- _Text_:

○ ○ ○ ○ ○ ○ ○

Mane 'n Tail is featured prominently in the film, but the film's end titles disclose that they did not pay for the promotion. Instead, Mane 'n Tail provided free products to be used in the production of the film. Many other brands only provided products or contributed to the promotion of the movie.

For 60 days, beginning April 27, 2011, the city of Altoona, Pennsylvania (home of Sheetz, one of the movie's major sponsors) ceremonially changed its name to "POM Wonderful Presents: The Greatest Movie Ever Sold, Pennsylvania" to help Spurlock promote the film, and received $25,000 for doing so.

Other sponsors include:

- Amy's Kitchen
- The Aruba Tourism Authority
- Ban
- Carrera Sunglasses
- Get It For Free Online
- Hyatt
- JetBlue
- KDF Car Wraps
- Merrell
- Mini
- Solstice Sunglass Boutique
- Trident
- Carmex
- MovieTickets.com
- Old Navy
- Ted Baker
- Petland Discounts
- Seventh Generation Inc.
- Sheetz
- Thayers

==Music==

Spurlock used Brooklyn dance-punk duo Matt and Kim's music as the movie soundtrack and their song "Cameras" from the album Sidewalks for the opening credits. Band members Matt Johnson and Kim Schifino are also interviewed in the film.

○ ○ ○ ○ ○ ○ ○

- _Information given_:
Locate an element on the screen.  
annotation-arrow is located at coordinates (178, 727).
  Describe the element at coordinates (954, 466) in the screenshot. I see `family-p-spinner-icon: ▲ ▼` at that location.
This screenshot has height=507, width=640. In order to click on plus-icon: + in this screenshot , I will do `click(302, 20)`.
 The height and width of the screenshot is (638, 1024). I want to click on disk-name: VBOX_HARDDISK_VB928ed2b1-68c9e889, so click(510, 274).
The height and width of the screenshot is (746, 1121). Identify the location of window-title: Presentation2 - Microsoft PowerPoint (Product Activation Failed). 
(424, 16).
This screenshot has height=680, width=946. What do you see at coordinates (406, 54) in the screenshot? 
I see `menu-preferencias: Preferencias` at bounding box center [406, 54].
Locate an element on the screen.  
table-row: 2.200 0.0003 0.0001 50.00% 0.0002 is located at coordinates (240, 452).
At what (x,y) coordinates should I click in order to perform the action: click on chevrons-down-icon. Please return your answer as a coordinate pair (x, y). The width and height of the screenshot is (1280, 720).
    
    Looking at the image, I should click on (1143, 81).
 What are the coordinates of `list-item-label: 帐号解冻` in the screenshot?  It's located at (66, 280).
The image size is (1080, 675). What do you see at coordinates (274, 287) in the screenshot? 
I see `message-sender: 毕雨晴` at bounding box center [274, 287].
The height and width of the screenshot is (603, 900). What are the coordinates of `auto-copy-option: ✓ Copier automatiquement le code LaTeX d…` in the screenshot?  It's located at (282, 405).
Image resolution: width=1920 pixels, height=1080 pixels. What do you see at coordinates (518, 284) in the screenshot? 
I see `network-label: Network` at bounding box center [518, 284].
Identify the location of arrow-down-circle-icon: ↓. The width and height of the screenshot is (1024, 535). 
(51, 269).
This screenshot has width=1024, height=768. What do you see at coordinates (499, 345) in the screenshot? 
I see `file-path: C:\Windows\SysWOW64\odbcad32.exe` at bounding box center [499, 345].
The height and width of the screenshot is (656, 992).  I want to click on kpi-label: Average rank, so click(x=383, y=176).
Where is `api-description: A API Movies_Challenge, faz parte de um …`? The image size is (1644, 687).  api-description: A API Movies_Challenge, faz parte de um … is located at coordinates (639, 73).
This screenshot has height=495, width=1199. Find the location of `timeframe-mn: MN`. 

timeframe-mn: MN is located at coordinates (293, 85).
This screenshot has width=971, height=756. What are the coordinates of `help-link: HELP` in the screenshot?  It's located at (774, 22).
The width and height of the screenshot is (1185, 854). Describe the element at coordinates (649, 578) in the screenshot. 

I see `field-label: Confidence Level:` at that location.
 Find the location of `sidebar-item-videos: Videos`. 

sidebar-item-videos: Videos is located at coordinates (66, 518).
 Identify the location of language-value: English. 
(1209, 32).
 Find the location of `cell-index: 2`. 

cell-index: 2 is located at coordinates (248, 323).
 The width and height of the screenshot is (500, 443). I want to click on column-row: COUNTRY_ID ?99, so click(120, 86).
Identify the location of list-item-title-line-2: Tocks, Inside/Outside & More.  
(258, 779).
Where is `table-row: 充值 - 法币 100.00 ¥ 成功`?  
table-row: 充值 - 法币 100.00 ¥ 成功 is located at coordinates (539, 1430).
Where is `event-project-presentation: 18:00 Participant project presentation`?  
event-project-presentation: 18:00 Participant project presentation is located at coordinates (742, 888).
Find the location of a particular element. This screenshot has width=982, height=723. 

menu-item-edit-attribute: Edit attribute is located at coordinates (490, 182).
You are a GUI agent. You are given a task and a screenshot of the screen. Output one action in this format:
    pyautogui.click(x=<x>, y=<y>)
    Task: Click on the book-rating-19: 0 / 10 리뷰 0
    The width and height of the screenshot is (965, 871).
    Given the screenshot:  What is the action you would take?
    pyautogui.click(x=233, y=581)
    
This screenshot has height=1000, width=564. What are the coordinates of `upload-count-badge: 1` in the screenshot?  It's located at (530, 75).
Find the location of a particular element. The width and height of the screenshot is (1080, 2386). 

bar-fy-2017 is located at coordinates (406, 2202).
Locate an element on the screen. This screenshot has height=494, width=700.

○ ○ ○ ○ ○ ○ ○

- _Exercise requirements_:
1. According to the text on the film, why did Altoona, Pennsylvania, ceremonially change its name in 2011?
2. Reproduce the stretch of the text on the film from "Mane 'n Tail is" through "of the movie." word for word.
3. In the text on the film, which song did Spurlock use for the opening credits?

- _Task-by-task answers_:
1. Altoona changed its name to help Spurlock promote the film. The city also received $25,000 for doing so.

2.
Mane 'n Tail is featured prominently in the film, but the film's end titles disclose that they did not pay for the promotion. Instead, Mane 'n Tail provided free products to be used in the production of the film. Many other brands only provided products or contributed to the promotion of the movie.

3. He used Matt and Kim's song "Cameras" from the album Sidewalks.